Pubblicato il 5 Agosto 2009 17:35 | Ultimo aggiornamento: 5 Agosto 2009 18:02

Il tribunale militare di Mosca ha riaperto il procedimento penale per l’omicidio di Anna Politkovskaya, dopo la richiesta di ulteriori indagini avanzata dai figli della giornalista uccisa nel 2006.

Il nuovo processo segue la decisione della Corte Suprema di annullare le sentenze di assoluzione pronunciate a febbraio nei confronti degli indagati.

Anna Politkovskaya, fortemente critica nei confronti della politica del leader russo Vladimir Putin in Cecenia, venne uccisa a colpi di pistola nel portone del suo palazzo, il 7 ottobre 2006. I fratelli ceceni Dzhabrail e Ibragim Makhmudov sono stati accusati di concorso nell’omicidio per aver coperto il vero killer, il terzo fratello Rustam, che è ancora in libertà.

Lo scorso febbraio, la giuria assolse all’unanimità i tre fratelli Makhmudov, insieme ad un quarto imputato, l’ufficiale del ministero dell’Interno, Serguei Jadzhikurbanov.

«Il problema di questo processo sono le indagini: il crimine non è stato risolto e l’inchiesta è incompleta», ha spiegato l’avvocato della famiglia Politkovskaya, Anna Stavitskaya, «molto sorpresa» alla notizia dell’accettazione della richiesta di riaprire il processo avanzata dai figli della Politkovskaya. 

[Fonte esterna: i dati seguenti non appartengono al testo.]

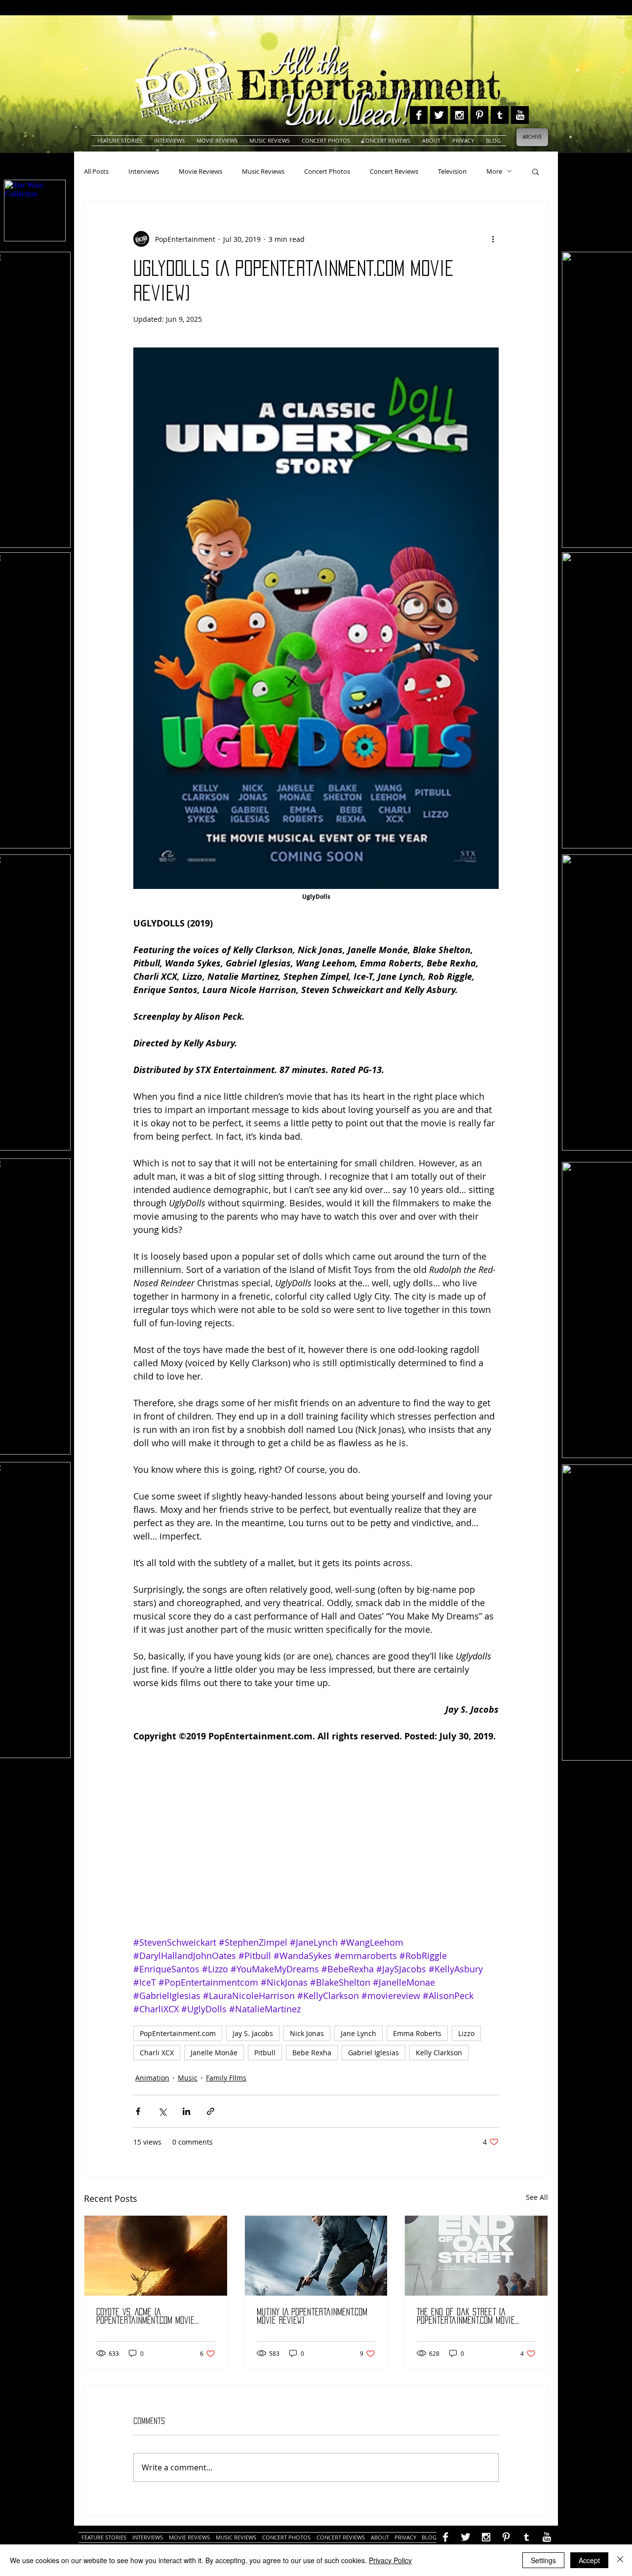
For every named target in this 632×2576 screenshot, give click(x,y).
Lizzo (466, 2033)
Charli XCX (157, 2052)
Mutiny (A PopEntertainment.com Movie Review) (312, 2316)
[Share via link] (210, 2111)
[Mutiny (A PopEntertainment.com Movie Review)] (316, 2256)
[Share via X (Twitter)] (162, 2111)
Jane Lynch (358, 2033)
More (494, 171)
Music (188, 2077)
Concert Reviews (394, 171)
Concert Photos (327, 171)
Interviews (143, 171)
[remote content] (316, 1846)
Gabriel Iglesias (373, 2052)
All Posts (96, 171)
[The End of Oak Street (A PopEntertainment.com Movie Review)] (476, 2256)
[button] (535, 171)
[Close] (620, 2560)
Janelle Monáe (214, 2052)
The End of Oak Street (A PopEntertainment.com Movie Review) (466, 2316)
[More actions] (493, 239)
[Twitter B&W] (439, 115)
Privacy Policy (390, 2560)
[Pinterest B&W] (479, 115)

La giornalista aveva scritto decine di articoli per il quotidiano Novaya Gazeta in cui accusava Putin di strumentalizzare il conflitto ceceno per strangolare la democrazia nel Paese. L’omicidio di una collega e amica di Anna, Natalya Estemirova, avvenuto il mese scorso ha nuovamente portato alla ribalta la questione degli abusi del Cremlino in Cecenia.

«Questo clima di impunità è responsabile dell’aumento dei crimini contro i giornalisti», ha denunciato il direttore della Novaya Gazeta, Dimitry Moratov. «La situazione in Russia è paradossale: gli assassini dei giornalisti sono più vicini al potere dei giornalisti stessi». Dal 1993 oltre 40 giornalisti, di cui quattro collaboratori della Novaya Gazeta, sono stati uccisi in Russia, ma nessuno dei mandanti degli omicidi è mai stato scoperto.